While some events began Thursday, this evening’s opening ceremony of the 2014 Winter Olympics from Sochi, Russia, will be watched on television by millions of people around the world.
Because it happens once every four years, there is something beautifully inspirational about seeing the joy on the athletes’ faces as they parade into the stadium on the first step of their journey representing their country in sport.
There has been much talk of terrorism in the days leading up to tonight’s opening, but, we hope, between now and Feb. 23, the focus will be as it should on athletic achievement. This is not to downplay the threat of terrorism. It is very real, and close. The Chechen Republic, a hotbed of terrorism, is less than 300 miles from Sochi. In late December two suicide bombings on consecutive days in Volgograd, a city not far from Sochi, killed 34 people, and wounded several dozen more. These events shook the confidence of the world in Russia’s ability to protect the Olympians and the fans attending the games.
And the later veiled threat by someone calling herself a Black Widow, who threatened to bring violence to the actual Olympic games, did nothing to erase fears. Even on the eve of today’s opening ceremonies, the U.S. Department of Homeland Security issued a warning to airlines flying to Russia of a potential threat of explosives being smuggled aboard in toothpaste tubes.

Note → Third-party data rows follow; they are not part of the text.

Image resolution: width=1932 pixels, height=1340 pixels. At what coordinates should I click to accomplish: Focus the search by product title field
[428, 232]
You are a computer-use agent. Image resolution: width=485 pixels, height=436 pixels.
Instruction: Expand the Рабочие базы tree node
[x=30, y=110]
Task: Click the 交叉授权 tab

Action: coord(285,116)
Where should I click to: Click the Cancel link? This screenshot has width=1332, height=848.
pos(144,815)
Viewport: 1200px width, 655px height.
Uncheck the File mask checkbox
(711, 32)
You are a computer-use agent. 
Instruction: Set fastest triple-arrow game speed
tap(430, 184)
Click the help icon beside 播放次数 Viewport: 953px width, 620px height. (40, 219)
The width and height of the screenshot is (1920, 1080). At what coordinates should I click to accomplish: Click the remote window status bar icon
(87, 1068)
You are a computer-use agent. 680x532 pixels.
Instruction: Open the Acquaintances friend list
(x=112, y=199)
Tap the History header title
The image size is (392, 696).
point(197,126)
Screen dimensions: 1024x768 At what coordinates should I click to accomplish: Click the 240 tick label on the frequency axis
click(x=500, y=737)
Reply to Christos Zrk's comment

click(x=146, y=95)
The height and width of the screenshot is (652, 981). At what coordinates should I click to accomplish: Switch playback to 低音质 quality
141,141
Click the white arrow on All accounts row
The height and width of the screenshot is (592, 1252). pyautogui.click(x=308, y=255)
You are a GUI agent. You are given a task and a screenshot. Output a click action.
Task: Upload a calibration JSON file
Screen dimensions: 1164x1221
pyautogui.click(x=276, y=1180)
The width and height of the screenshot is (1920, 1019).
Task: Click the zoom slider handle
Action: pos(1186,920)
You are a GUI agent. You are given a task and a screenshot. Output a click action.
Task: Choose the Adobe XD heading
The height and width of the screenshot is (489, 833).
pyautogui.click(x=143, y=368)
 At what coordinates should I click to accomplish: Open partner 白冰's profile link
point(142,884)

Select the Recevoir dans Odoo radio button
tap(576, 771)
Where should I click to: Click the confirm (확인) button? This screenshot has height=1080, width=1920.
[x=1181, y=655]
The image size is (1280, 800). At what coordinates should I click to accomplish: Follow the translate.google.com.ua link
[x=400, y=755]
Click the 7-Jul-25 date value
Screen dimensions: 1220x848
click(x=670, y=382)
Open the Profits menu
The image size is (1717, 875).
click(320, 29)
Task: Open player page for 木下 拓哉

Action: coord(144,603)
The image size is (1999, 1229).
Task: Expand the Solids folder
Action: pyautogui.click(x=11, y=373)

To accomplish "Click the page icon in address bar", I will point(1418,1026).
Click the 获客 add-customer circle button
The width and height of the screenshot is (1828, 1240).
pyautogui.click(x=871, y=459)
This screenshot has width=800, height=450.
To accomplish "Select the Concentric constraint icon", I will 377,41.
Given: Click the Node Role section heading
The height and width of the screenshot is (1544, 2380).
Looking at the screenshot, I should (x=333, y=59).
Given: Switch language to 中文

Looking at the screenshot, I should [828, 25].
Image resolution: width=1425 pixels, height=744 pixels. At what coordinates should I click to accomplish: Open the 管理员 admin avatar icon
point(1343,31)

These risks certainly won’t go away with the beginning of the games – and should not be minimized – but perhaps the increased Russian security will be as thorough as Russian President Vladimir Putin promises.
The Olympics have a way of making a fan out of even the most jaded person. And while the games and athletes may not be as financially “pure” as in earlier days, they are still special for most of us. It is easy to root for someone – from any nation – who has for years spent thousands of hours training in relative obscurity for the chance to compete in an event that in a matter of seconds will bring heartbreaking defeat or the unimaginable joy of victory.
It is our hope and our prayer that the next three weeks will be about the competition taking place in Sochi between hard-working athletes striving to reach their dream, and not the cowardly face of terrorism.